A few weeks ago I was at a party with some friends when one of them asked if any of us were thinking about dying. Had she phrased this differently, it would have been no less blunt: Were any of us, at that particular moment — notwithstanding the inapposite context of the loud Top 40 and red solo cups — contemplating the inevitability of our own death?
Depending on what type of kindly Flat Hat reader you are, there are a variety of possible reactions here. If you are anything like me, you would pretend not to hear, poke around your empty pockets, and pretend you can dance (poorly). A smoother person might attempt to guess the punch line: There wasn’t one. And another might ask if my friend needed help: She doesn’t.
Before you begin to take things so seriously, however, — and believe me, we’ll get there — I have a disclaimer. The gathering was what you might call a “comedy party.” That is, the guest list wasn’t the typical random smattering of friends and friends-of-friends, but included the various comedy groups here on campus. I’ll go out on a limb and say that while people in this group might therefore be a bit more awkward and a little less filtered than your typical College of William and Mary student, their general personality is, if anything, true to form. People dedicated to comedy tend to be a tad obsessive and a little odd, but we aim to please and we get off on attention. In short, comedy often attracts and cultivates the personality of a TWAMP.
Behold, then, the actual response. My friends were enthusiastic: Drinks were set down, chairs brought out, life stories were rehashed. Turns out, my friends had been waiting for this to happen. In a group of people who freely bantered about sex and religion (and religious sex, and sexy religion), this odd taboo had been hiding just behind a wall waiting to be breached. If my friend hadn’t, for whatever reason, brought up what she was feeling, there is a chance that someone else would have asked the same exact question. But more likely, despite the enthusiasm, it never would have been brought up at all.
This could read as an endorsement for talking about death at parties. That’s not quite the recommendation here; I am sure there are better pick-up lines. What’s more compelling is that a subject that held so much interest could have very easily never come up, despite everyone thinking about it — and no one knew why this was.
As the night went on, we attempted to sort this problem out. The conversation turned to a related subject: the disparity between what we tended to think about and what we tended to say publicly. It has become a cliche to say that millennials measure their self-worth by “likes” or “followers.” Although this construction is simplistic, it’s true that many of us mold what we say — and how we present ourselves — based on what we believe makes us look impressive, well-adjusted or interesting.

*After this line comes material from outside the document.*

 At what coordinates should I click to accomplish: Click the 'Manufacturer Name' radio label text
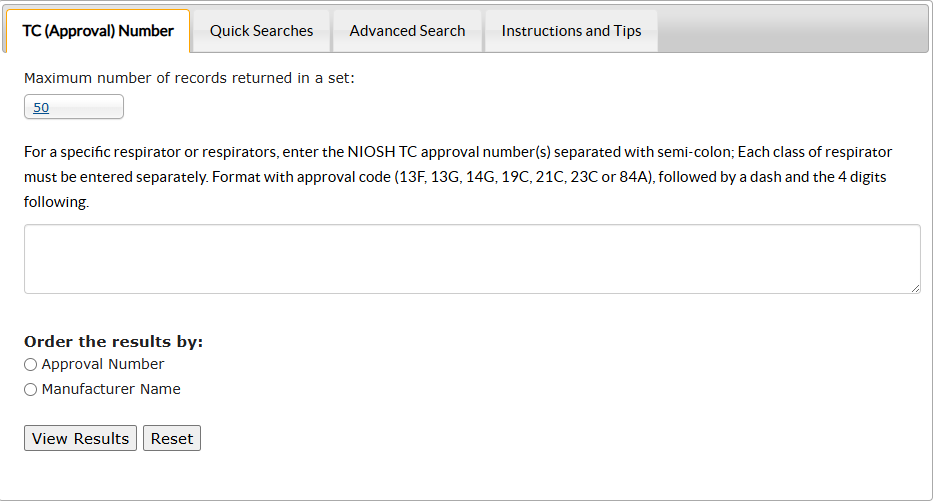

This is what the writer David Foster Wallace, in his short story “Good Old Neon,” calls “the fraudulence paradox.” In that short story, he wrote: “The fraudulence paradox was that the more time and effort you put into trying to appear impressive or attractive to other people, the less impressive or attractive you felt inside — you were a fraud. And the more of a fraud you felt like, the harder you tried to convey an impressive or likable image of yourself.”
But this doesn’t have to be a paradox. The paradox breaks down as soon as we realize that “likability,” like comedy, is often just a reflection of honest and difficult self-reflection.
It’s true; we’re all going to die. We might as well be honest while we’re here. Wouldn’t that be impressive?